Yesterday evening, one of the most intriguing non-fiction stories of the past decade had a tragic epilogue written on its own. If you’ve either started running in the past few years or were a runner, there’s a good chance you’ve read Christopher McDougall’s Born to Run. If you haven’t, you should. It’s the engaging story of how and why we run, a human narrative of impulse and ability that’s filled with characters with so much personality, you would think they were a product of fiction. But, they’re not. And that’s part of why the story is so great.
If you’ve read Born to Run, you then know that Micah True, also known as Caballo Blanco, is one of the central and most compelling figures in the story. An almost mythical character that runs like a shadow through the Copper Canyons of Mexico. It was in chasing down this myth that helped prompt and shape the whole narrative that drives Born to Run.

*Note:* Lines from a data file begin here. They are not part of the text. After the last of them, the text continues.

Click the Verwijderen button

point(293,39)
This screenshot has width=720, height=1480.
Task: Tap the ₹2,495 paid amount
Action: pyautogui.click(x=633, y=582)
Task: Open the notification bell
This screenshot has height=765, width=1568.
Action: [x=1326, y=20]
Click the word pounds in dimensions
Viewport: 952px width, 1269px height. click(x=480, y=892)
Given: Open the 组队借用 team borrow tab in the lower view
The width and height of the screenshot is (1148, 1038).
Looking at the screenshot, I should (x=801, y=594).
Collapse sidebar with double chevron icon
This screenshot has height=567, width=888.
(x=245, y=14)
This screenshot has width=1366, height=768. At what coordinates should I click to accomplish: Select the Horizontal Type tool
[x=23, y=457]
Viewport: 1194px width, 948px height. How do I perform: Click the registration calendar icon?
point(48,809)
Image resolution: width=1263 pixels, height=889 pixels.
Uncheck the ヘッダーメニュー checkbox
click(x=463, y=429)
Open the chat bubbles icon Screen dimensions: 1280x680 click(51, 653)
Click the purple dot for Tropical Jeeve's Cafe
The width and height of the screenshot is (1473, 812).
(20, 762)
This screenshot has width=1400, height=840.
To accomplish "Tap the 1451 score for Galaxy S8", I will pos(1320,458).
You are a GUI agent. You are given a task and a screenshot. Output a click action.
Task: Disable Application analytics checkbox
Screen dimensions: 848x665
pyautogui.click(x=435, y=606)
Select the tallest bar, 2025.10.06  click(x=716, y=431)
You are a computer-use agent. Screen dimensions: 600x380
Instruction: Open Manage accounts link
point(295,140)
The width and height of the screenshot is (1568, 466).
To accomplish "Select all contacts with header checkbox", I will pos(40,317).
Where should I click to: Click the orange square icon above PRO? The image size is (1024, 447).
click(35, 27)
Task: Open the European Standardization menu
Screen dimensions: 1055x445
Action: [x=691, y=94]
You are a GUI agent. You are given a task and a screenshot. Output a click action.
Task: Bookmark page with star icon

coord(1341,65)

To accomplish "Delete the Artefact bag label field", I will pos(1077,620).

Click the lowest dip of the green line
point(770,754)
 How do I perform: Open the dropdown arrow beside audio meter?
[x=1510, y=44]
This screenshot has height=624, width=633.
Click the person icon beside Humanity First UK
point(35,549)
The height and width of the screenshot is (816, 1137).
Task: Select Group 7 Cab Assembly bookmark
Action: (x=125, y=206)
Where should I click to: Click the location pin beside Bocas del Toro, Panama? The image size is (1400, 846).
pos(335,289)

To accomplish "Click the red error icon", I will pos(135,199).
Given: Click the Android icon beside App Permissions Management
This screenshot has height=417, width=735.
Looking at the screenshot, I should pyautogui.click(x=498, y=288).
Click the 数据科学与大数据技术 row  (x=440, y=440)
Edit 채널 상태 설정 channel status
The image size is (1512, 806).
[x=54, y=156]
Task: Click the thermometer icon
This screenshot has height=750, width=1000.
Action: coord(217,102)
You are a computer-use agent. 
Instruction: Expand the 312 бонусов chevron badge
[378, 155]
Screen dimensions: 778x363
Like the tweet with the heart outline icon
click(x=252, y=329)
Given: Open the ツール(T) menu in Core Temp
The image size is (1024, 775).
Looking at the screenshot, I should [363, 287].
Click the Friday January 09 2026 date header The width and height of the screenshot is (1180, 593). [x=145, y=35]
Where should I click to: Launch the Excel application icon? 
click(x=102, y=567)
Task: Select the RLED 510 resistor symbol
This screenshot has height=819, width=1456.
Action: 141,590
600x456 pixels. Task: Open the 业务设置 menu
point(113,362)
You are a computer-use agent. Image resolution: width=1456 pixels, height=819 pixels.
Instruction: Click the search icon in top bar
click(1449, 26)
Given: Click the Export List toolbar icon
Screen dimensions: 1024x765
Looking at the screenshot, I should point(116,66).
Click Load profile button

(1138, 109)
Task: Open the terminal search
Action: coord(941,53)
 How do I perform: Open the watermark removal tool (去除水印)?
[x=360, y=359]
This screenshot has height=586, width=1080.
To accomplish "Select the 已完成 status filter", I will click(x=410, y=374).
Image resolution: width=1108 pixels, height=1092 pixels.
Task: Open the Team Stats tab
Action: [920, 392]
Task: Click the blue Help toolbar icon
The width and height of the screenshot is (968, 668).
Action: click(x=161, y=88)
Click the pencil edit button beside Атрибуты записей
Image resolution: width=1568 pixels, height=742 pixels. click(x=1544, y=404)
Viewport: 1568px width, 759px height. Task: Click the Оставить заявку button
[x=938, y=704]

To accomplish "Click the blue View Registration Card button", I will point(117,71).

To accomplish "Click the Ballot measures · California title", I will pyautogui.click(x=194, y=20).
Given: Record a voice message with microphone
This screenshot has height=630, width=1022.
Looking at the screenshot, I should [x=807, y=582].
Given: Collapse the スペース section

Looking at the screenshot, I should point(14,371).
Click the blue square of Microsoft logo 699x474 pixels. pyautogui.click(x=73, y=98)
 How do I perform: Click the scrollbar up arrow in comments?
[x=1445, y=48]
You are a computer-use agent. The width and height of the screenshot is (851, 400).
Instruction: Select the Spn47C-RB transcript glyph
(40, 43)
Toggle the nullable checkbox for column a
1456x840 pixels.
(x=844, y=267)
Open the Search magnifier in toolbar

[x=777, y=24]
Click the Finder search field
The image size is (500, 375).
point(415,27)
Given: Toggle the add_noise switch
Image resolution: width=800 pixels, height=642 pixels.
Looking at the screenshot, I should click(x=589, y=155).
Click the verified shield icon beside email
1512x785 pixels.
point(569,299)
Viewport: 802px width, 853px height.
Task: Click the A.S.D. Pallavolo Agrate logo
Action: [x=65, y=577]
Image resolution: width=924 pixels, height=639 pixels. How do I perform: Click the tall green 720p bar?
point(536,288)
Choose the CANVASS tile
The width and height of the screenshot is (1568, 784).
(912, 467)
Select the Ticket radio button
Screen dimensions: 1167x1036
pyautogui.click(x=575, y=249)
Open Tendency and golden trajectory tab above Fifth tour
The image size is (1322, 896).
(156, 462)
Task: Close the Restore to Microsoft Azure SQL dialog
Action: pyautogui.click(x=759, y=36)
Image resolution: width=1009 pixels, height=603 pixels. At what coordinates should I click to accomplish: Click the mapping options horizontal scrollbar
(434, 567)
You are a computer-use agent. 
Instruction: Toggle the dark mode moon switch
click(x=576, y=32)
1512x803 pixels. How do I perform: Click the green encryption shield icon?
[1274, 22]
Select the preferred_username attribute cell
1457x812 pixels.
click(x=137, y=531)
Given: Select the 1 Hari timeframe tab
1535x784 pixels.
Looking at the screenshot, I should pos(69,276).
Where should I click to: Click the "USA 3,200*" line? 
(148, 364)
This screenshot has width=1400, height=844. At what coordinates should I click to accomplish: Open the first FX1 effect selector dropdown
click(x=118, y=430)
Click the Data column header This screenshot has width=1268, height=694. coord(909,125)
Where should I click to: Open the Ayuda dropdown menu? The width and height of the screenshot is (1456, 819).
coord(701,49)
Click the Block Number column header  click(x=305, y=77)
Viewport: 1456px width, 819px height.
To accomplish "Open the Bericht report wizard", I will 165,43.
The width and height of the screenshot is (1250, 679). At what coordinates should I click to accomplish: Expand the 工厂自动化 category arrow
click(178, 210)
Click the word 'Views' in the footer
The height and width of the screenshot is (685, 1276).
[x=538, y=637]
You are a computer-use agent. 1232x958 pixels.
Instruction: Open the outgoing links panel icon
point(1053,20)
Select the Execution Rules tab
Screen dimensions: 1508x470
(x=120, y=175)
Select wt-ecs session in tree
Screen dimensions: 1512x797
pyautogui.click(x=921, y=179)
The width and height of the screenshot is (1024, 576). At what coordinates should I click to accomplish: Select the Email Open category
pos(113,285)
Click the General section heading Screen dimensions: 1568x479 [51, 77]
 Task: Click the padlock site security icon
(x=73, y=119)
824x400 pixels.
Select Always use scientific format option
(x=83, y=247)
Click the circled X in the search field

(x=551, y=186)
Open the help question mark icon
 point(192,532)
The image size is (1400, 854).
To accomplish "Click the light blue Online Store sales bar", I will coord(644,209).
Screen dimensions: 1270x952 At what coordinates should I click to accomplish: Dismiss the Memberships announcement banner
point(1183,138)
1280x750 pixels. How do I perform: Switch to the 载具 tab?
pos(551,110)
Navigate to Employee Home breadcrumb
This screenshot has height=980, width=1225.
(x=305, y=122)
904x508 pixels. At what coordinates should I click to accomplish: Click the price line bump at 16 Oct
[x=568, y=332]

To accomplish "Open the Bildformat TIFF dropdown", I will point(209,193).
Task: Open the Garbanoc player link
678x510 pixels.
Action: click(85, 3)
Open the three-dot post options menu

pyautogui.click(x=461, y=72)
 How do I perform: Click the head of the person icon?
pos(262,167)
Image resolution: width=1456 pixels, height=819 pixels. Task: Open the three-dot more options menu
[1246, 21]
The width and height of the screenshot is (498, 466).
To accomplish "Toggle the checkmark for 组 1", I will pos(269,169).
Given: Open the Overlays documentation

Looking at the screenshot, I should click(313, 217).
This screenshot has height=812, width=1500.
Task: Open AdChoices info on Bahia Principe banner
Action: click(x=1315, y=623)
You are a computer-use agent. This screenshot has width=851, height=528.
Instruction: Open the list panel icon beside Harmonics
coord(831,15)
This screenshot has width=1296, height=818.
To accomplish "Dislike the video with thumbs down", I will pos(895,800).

Being an English Literature major in college, I’m familiar with characters weaving in and out of my life with each story. In fiction, even if we know the ultimate fate of the character, they relive again when we take the book off the shelf for a new read. In life, however, we cannot escape the ultimate fate of someone. If you read a biography of Abraham Lincoln you know that though his legacy endures, his life ends at Ford’s Theater. Hemingway ends his own story in Idaho. Amelia Earhart flies off to the sunset and never returns. In this story, Caballo Blanco goes for a routine 12 mile run on a Tuesday and goes missing. For four days a massive search throughout the New Mexico desert yields no results, until on the evening of Saturday, March 31st, his body is finally recovered. As Christopher McDougall states: “Caballo had the only funeral he would have wanted: his friends spent days running in the wilderness in his honor.”
In fiction, Gatsby becomes the timeless American dreamer again in the first chapter. Othello redeems his honor in the first act. And although one story of a man’s life, almost too incredible to be real, has ended – a legacy will endure. The mythical ideal that exemplifies the soul of the runner continues. And, on page one, he will live again.